- [WHAT TO DO] Return each line below that contains the string "height". Match case exactly.
+++ DATA TO USE +++
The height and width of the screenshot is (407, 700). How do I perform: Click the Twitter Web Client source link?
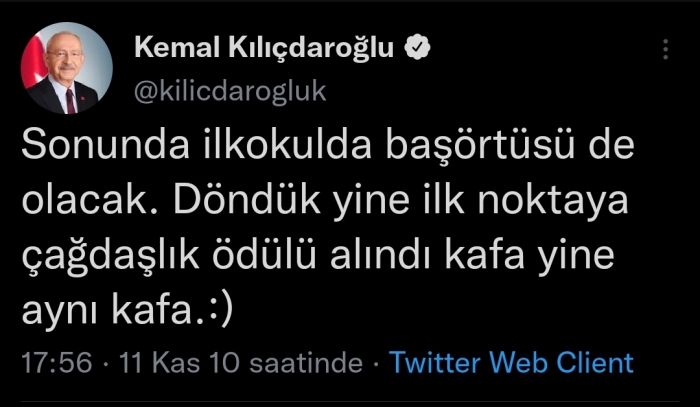point(511,362)
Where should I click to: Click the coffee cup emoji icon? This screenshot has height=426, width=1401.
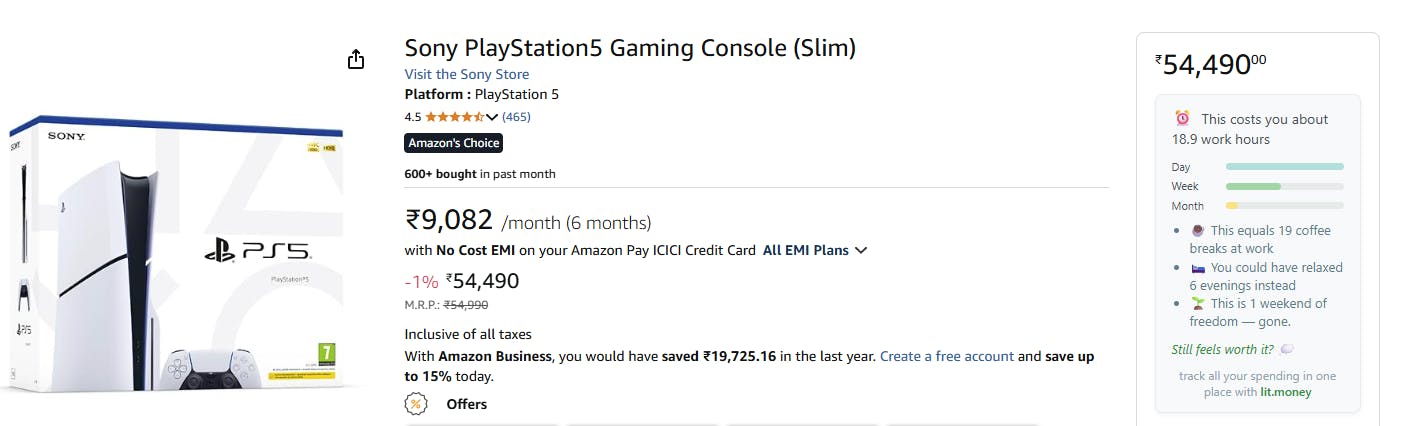point(1198,231)
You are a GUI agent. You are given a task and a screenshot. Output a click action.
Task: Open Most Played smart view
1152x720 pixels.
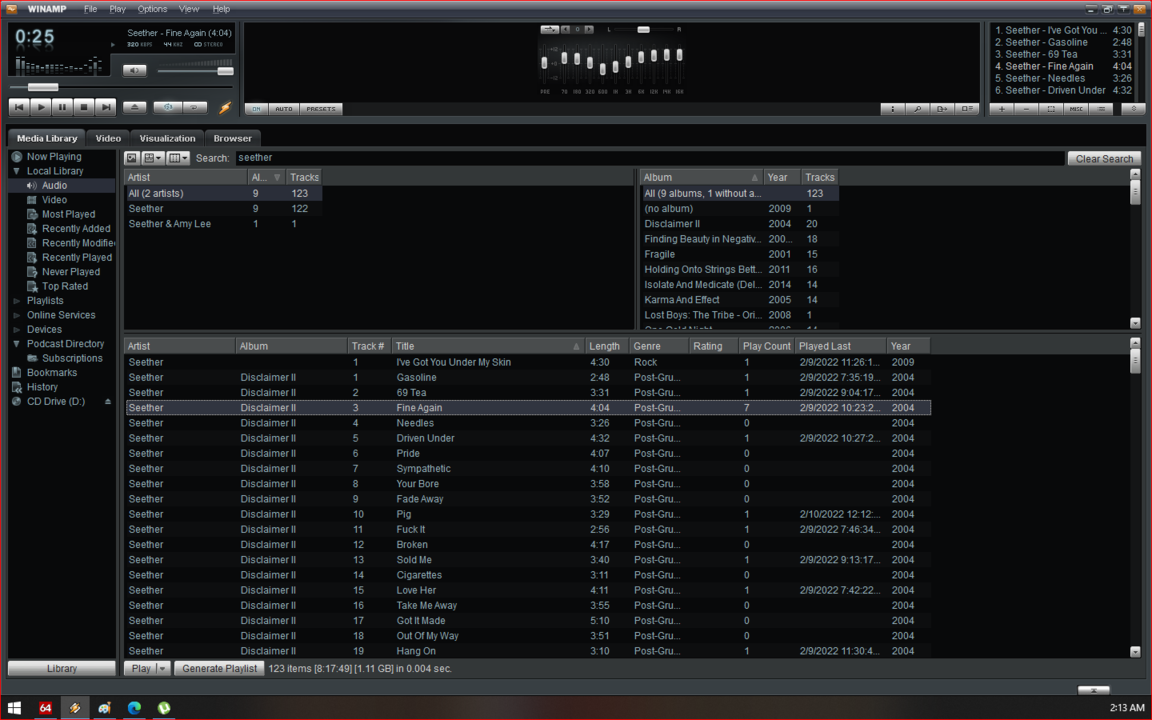(68, 214)
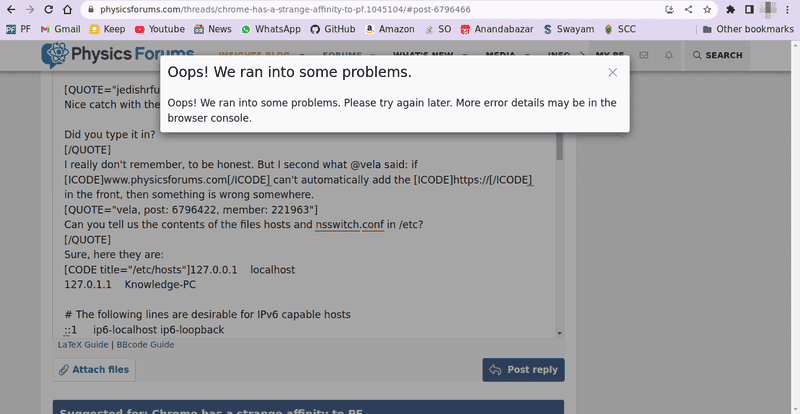Open the Search option in forum navigation

point(716,55)
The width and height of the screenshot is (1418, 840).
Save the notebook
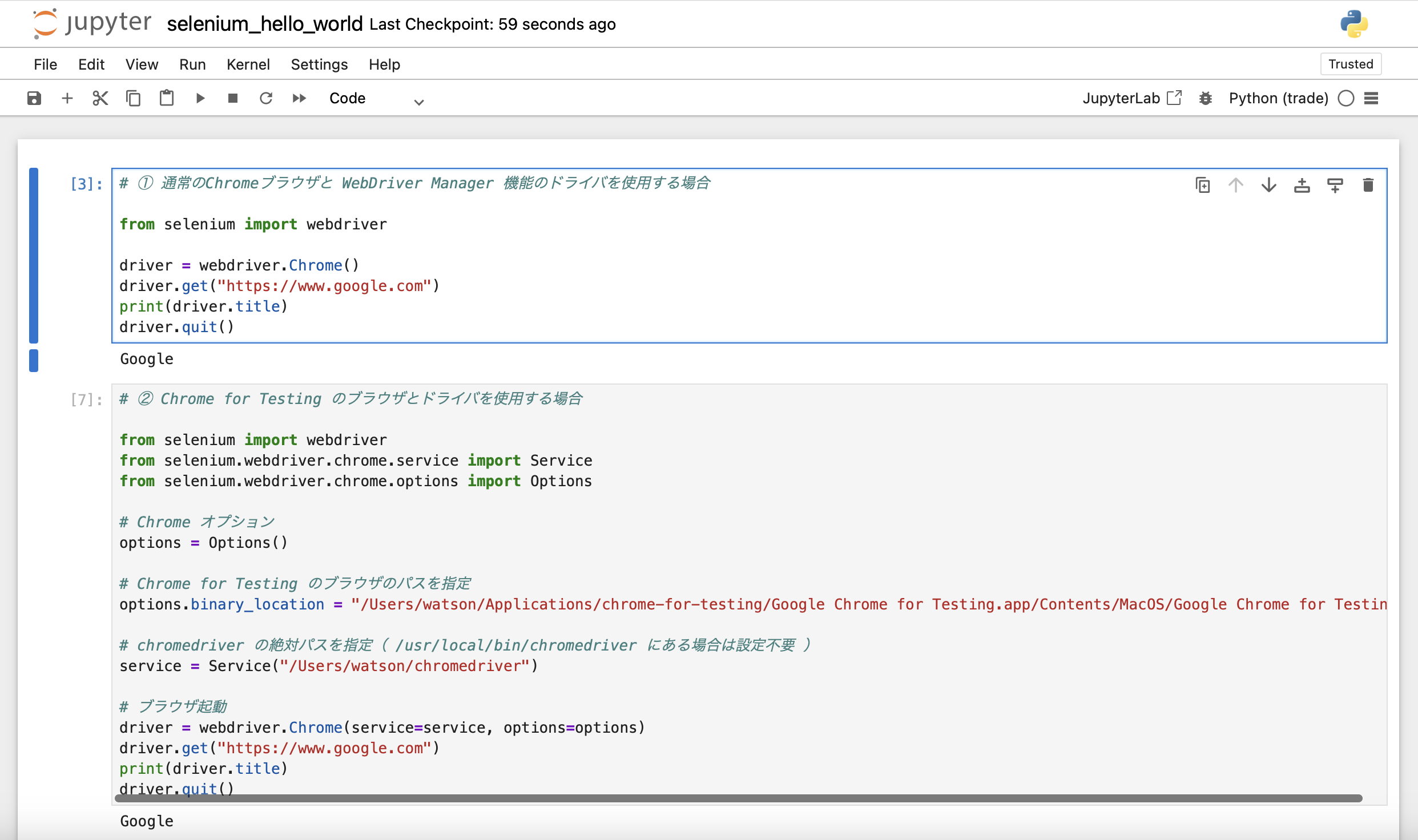tap(34, 98)
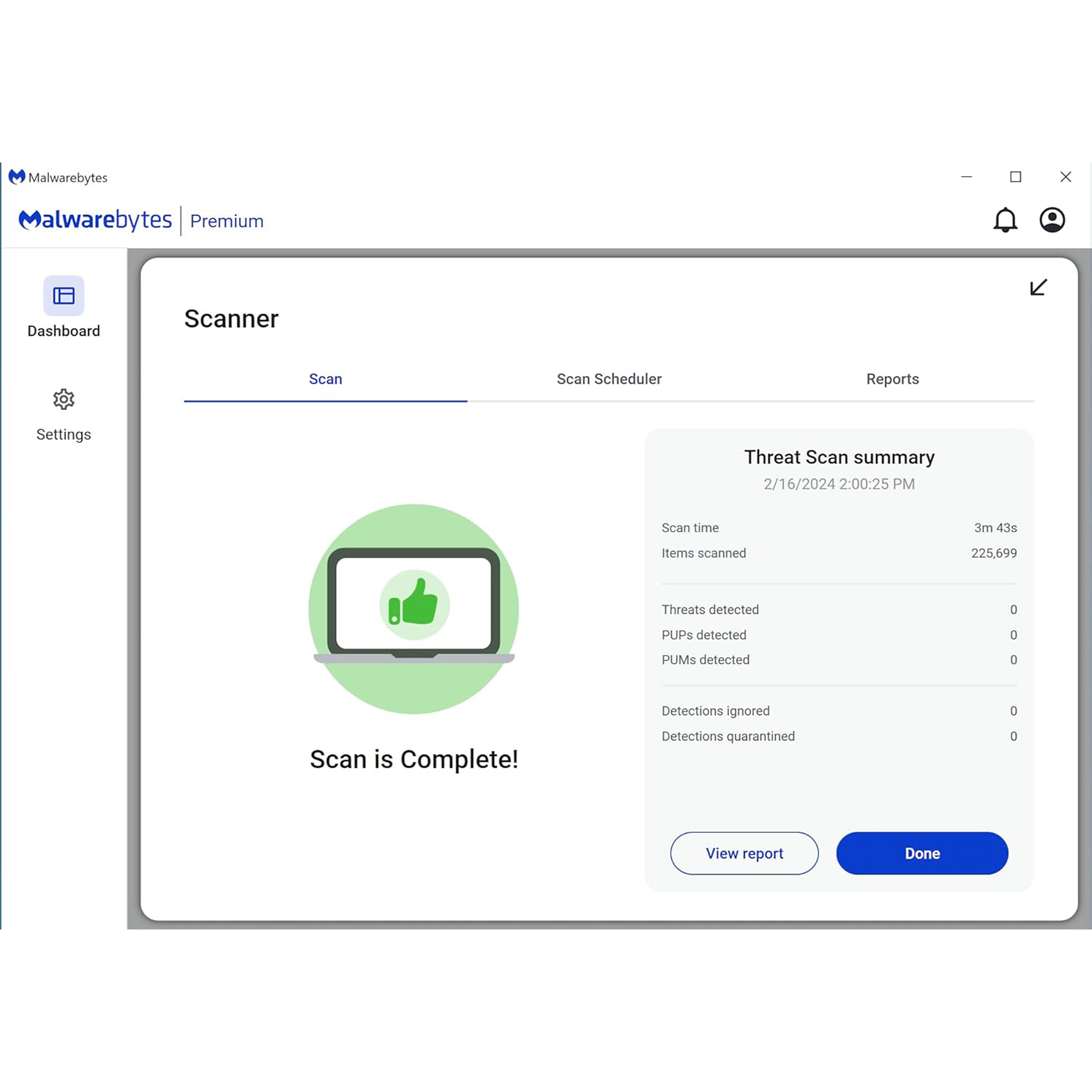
+++
- [TASK SOLUTION]
The height and width of the screenshot is (407, 700). How do I perform: Click the Twitter Web Client source link?
Where should I click to: Click the coffee cup emoji icon? This screenshot has height=426, width=1401.
The width and height of the screenshot is (1418, 840).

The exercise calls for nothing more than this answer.